### [Work order]
Return the lines below that contain the word "agent".

-------- Information shown

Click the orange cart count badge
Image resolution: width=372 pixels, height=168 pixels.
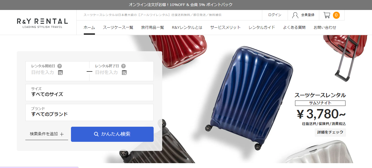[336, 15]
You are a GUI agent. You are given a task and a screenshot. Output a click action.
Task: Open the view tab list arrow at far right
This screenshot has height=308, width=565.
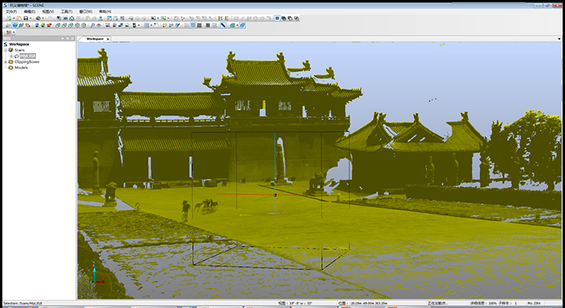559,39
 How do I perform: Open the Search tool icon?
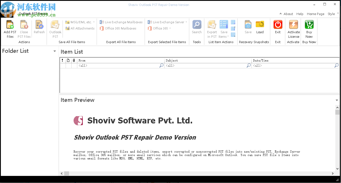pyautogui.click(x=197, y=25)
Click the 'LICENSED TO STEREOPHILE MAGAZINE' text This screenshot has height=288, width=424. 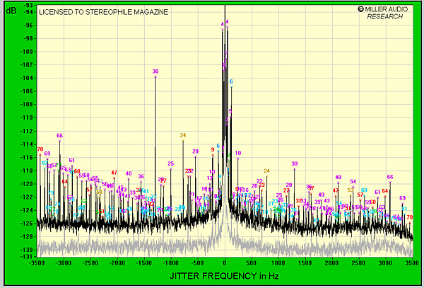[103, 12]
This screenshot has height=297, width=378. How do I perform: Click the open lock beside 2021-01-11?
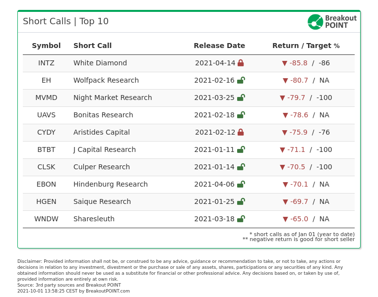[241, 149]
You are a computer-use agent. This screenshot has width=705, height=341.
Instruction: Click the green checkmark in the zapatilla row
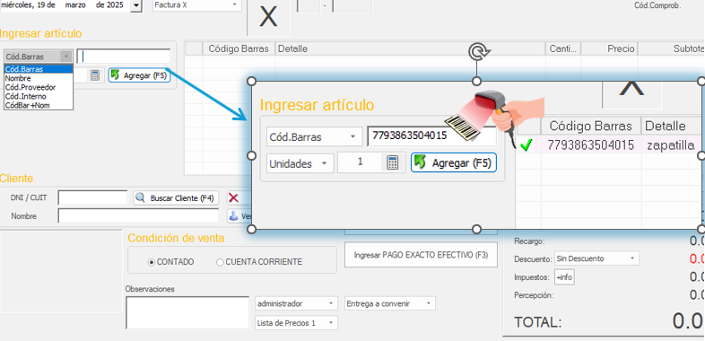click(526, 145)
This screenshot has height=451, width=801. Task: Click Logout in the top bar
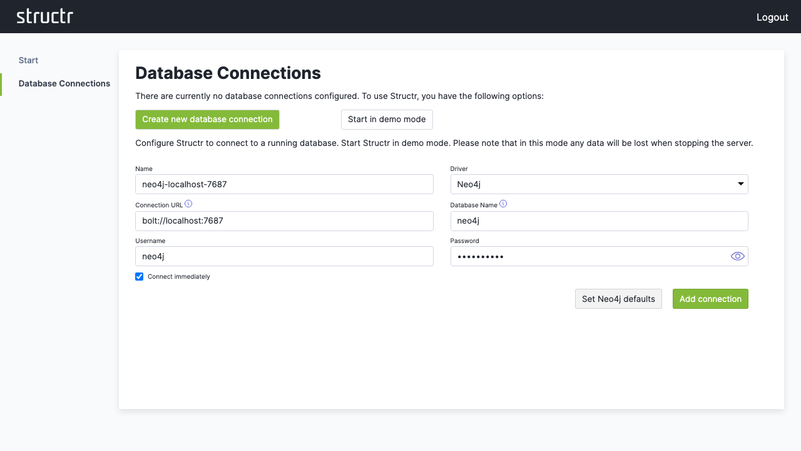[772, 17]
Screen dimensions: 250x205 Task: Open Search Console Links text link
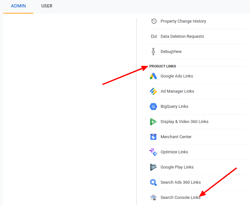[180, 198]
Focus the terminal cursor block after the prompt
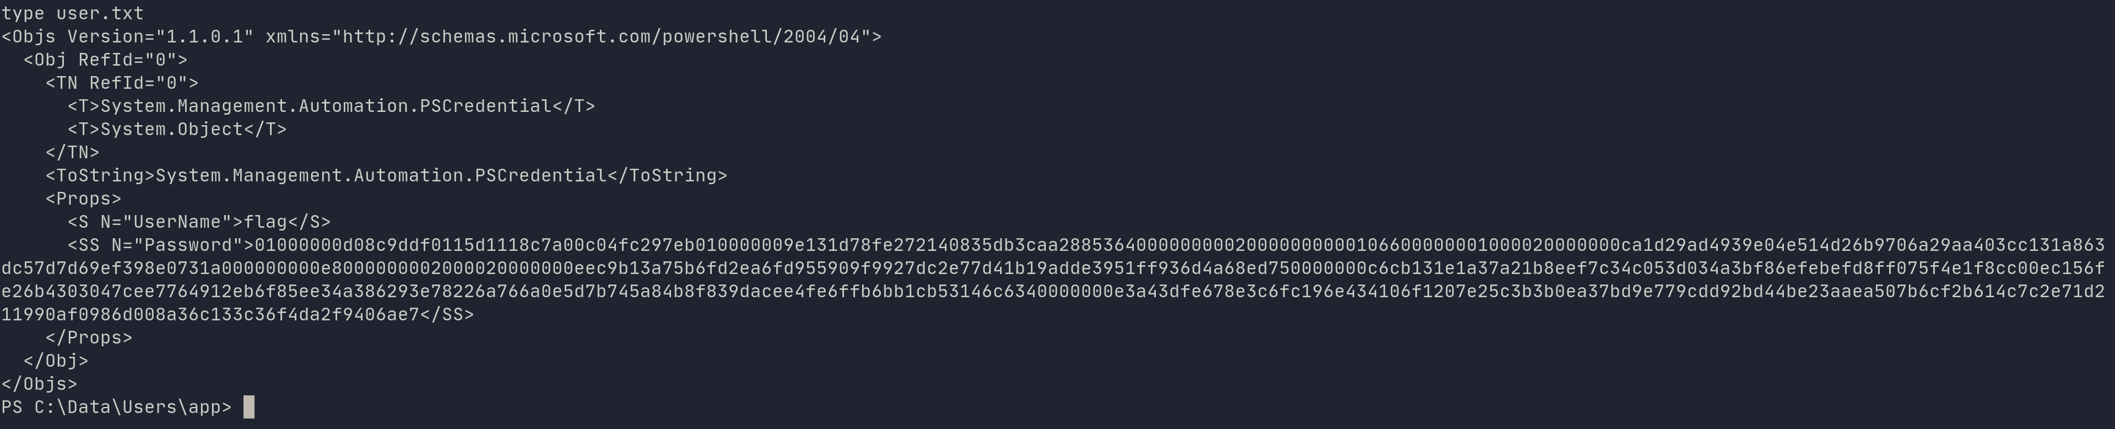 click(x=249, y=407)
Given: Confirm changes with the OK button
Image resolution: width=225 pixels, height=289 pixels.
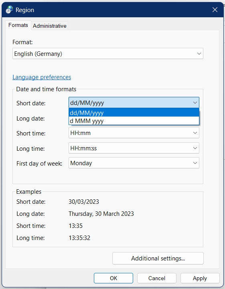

----------------
-------- Information shown

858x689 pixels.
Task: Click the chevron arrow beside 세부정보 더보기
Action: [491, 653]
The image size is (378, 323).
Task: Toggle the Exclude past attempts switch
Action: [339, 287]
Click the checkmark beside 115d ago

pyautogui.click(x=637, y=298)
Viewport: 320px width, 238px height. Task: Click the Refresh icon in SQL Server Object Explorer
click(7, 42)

----------------
-------- Information shown

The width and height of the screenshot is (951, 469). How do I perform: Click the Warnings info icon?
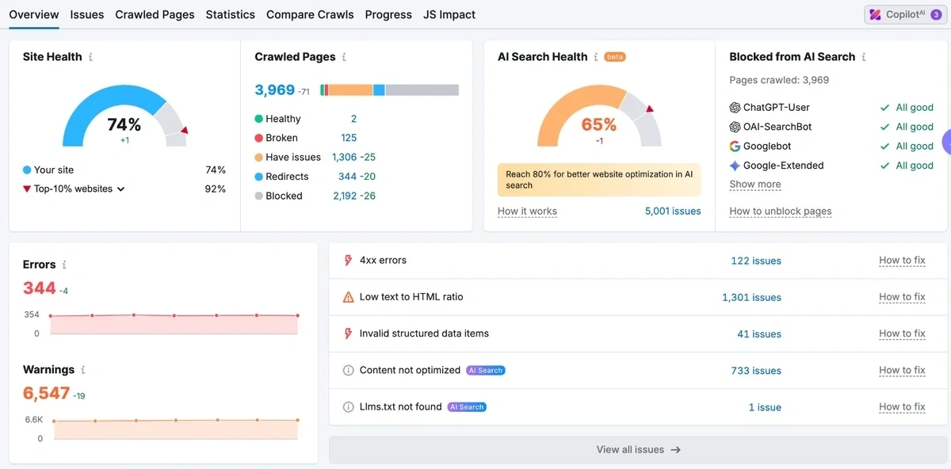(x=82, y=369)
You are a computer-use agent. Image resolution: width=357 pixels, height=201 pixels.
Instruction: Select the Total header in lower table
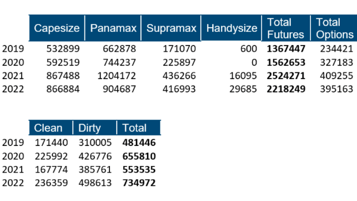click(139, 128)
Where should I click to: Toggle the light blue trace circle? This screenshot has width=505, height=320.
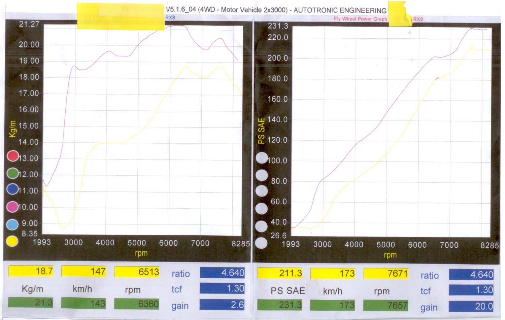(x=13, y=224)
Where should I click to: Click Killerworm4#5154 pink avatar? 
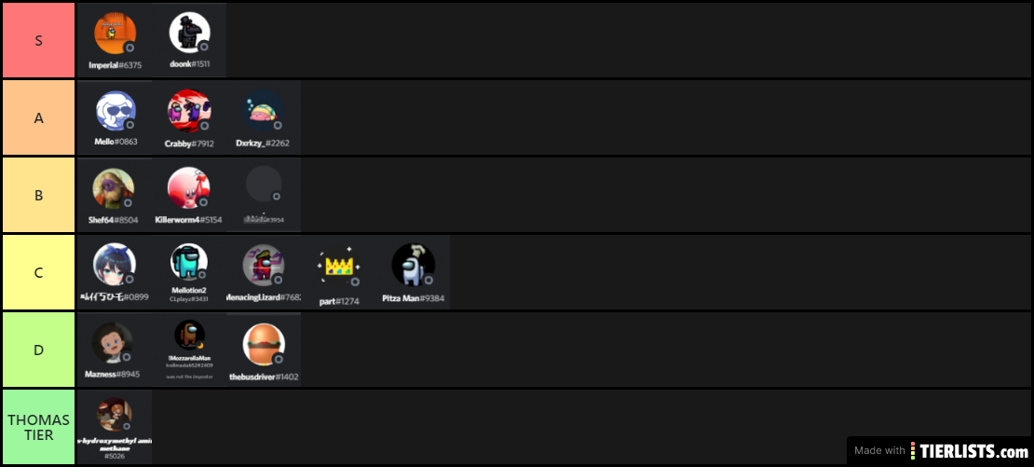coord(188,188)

----------------

### [Reply]
You are a GUI agent. You are given a task and a screenshot. Output a click action.
You are a computer-use agent. This screenshot has width=705, height=341.
You are a computer-use agent. Image resolution: width=357 pixels, height=201 pixels.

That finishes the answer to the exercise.